In court, the lorry company's hot-shot solicitor was questioning Seamus..

'Didn't you say to the Police at the scene of the accident, 'I'm fine?'

asked the solicitor.

Seamus responded: 'Well, I'll tell you what happened. I had just loaded my favourite cow, Bessie, into the....'

'I didn't ask for any details', the solicitor interrupted. 'Just answer the question. Did you not say, at the scene of the accident,'I'm fine!'?'

 

Seamus said, 'Well, I had just got Bessie into the trailer and I was driving down the road....'

 

The solicitor interrupted again and said, 'Your Honour, I am tryingto establish the fact that, at the scene of the accident, this man told the police on the scene that he was fine. Now several weeks after the accident, he is trying to sue my client. I believe he is a fraud. Please tell him to simply answer the question.'

By this time, the Judge was fairly interested in Seamus's answer and said to the solicitor: 'I'd like to hear what he has to say about his favourite cow, Bessie'.

 

Seamus thanked the Judge and proceeded. 'Well as I was saying, I had?just loaded Bessie, my favourite cow, into the trailer and was driving her down the road when this huge lorry and trailer came through a stop sign and hit my trailer right in the side. I was thrown into one ditch and Bessie was thrown into the other. I was hurt, very bad like, and didn't want to move.
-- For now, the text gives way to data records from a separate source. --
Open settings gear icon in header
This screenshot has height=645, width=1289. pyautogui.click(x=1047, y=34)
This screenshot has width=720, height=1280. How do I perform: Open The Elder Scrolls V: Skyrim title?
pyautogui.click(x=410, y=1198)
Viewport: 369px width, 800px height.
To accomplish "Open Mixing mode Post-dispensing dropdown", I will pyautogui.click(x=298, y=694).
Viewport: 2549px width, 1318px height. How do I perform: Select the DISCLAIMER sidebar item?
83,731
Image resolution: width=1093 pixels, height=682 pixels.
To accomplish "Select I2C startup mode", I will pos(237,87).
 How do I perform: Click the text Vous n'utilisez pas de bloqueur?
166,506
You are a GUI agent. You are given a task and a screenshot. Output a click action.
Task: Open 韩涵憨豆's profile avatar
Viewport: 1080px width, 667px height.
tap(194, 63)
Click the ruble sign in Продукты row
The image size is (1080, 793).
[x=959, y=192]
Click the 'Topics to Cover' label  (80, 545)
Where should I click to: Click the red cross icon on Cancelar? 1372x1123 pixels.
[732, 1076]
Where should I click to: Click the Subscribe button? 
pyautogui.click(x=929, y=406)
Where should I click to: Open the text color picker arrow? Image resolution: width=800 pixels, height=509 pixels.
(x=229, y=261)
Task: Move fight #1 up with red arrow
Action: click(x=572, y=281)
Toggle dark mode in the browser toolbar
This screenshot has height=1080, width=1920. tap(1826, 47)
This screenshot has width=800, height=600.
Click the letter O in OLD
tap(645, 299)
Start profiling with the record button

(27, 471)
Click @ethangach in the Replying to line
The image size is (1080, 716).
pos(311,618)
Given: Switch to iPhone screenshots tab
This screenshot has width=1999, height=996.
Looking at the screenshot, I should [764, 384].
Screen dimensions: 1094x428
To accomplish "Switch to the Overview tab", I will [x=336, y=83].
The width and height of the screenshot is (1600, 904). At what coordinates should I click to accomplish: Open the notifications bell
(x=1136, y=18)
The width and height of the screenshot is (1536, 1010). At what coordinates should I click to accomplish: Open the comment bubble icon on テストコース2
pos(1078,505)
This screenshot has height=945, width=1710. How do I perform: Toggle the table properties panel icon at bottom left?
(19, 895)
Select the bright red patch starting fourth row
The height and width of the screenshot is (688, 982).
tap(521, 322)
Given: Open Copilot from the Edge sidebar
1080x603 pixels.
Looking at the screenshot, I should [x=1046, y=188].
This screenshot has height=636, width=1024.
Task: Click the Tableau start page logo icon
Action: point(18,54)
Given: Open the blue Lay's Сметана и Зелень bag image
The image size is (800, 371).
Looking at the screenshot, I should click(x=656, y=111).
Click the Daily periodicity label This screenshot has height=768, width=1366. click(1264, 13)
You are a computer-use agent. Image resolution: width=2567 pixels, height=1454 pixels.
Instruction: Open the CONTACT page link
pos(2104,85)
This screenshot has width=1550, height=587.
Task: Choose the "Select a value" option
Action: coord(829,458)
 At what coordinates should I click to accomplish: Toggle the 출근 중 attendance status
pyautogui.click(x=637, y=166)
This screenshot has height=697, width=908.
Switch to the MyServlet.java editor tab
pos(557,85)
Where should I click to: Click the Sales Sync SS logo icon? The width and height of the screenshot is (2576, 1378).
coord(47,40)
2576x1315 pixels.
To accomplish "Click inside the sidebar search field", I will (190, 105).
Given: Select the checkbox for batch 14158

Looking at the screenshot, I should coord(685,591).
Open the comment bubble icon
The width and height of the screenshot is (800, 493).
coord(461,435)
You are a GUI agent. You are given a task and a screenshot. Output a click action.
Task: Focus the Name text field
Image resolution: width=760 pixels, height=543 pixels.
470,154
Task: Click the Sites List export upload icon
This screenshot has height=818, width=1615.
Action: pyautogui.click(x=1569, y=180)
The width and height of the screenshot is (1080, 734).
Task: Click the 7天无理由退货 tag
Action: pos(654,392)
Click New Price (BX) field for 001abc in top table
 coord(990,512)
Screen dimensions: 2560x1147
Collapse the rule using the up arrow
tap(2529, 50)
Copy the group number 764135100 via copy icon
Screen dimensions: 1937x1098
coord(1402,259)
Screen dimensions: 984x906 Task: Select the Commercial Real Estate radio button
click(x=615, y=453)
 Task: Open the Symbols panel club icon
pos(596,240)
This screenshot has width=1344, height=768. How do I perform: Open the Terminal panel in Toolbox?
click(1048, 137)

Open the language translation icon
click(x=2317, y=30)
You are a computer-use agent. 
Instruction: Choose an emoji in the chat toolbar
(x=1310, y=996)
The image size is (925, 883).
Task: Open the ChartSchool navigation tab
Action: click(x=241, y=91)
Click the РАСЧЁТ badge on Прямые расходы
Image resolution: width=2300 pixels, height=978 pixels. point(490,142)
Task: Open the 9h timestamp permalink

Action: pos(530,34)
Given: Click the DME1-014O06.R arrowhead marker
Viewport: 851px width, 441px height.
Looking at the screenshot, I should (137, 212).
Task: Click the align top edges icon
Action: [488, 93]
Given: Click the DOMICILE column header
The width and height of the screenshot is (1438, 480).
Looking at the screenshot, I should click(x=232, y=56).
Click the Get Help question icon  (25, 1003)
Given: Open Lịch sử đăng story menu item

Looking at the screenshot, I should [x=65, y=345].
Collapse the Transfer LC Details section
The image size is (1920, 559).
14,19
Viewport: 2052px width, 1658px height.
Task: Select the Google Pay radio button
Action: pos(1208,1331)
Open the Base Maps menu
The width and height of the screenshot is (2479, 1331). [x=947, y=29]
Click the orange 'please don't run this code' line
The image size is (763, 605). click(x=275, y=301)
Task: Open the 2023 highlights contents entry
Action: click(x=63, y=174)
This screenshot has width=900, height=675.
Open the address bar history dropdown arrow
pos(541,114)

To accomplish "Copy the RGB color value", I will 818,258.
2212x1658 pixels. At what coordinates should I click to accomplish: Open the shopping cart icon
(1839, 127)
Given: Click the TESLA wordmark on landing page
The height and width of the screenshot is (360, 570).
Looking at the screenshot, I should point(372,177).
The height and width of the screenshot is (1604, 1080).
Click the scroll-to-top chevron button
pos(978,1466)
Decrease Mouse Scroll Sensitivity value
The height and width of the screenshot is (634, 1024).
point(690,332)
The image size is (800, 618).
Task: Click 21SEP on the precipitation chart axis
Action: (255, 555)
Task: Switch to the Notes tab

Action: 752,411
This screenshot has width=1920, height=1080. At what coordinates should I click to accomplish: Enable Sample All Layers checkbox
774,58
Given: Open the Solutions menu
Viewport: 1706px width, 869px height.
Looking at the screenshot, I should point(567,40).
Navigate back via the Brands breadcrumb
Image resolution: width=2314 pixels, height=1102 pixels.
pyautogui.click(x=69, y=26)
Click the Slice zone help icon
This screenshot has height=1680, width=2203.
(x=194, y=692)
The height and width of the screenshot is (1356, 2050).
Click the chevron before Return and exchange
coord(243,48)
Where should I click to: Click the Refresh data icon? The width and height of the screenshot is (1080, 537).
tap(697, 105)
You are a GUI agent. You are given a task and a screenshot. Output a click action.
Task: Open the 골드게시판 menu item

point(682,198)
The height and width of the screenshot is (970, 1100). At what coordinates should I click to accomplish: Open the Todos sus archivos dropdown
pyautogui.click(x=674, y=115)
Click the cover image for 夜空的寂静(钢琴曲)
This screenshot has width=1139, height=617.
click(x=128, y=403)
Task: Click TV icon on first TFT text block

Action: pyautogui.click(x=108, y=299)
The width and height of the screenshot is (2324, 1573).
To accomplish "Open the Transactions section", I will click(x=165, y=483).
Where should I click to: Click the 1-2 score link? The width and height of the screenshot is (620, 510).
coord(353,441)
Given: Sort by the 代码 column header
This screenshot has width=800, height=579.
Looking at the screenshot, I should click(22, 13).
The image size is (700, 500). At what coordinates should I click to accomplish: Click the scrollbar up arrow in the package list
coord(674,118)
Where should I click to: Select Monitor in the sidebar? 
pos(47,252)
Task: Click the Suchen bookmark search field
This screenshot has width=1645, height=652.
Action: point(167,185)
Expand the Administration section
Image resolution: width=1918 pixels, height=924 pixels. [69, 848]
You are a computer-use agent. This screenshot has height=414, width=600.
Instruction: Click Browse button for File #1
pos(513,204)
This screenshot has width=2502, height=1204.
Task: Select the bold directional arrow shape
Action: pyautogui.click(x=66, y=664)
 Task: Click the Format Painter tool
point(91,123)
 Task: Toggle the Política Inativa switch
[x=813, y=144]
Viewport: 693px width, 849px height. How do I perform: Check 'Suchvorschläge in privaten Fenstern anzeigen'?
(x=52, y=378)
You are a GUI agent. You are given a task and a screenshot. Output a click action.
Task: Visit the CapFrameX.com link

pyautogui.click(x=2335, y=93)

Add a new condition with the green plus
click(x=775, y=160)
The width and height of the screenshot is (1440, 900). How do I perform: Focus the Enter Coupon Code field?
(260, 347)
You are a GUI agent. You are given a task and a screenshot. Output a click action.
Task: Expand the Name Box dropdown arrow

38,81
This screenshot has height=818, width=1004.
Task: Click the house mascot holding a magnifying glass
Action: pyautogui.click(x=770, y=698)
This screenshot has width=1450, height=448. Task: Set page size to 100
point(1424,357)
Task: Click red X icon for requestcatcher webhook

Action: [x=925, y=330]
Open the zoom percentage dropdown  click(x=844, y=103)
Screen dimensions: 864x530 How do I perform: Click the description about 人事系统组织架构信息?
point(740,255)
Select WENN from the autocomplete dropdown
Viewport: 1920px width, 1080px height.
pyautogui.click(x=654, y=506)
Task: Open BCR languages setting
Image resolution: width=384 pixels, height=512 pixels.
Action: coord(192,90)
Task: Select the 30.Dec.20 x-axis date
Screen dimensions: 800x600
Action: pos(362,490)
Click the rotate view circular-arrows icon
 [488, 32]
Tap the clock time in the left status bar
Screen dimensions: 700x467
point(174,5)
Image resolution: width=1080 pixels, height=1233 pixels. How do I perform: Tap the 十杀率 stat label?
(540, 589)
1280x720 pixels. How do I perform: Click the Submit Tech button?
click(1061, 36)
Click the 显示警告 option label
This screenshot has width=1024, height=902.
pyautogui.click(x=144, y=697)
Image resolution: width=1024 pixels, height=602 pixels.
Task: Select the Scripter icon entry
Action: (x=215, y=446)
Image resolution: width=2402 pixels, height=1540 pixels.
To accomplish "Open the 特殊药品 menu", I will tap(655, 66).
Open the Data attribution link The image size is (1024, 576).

However, I could hear old Bessie moaning and groaning. I knew she was in terrible pain just by her groans.

 

 

Shortly after the accident, a policeman on a motorbike turned up. He could hear Bessie moaning and groaning so he went over to her. After he looked at her, and saw her condition, he took out his gun and shot her between the eyes..

Then the policeman came across the road, gun still in hand, looked at me, and said, 'How are you feeling?'

'Now what the F**k would you have said?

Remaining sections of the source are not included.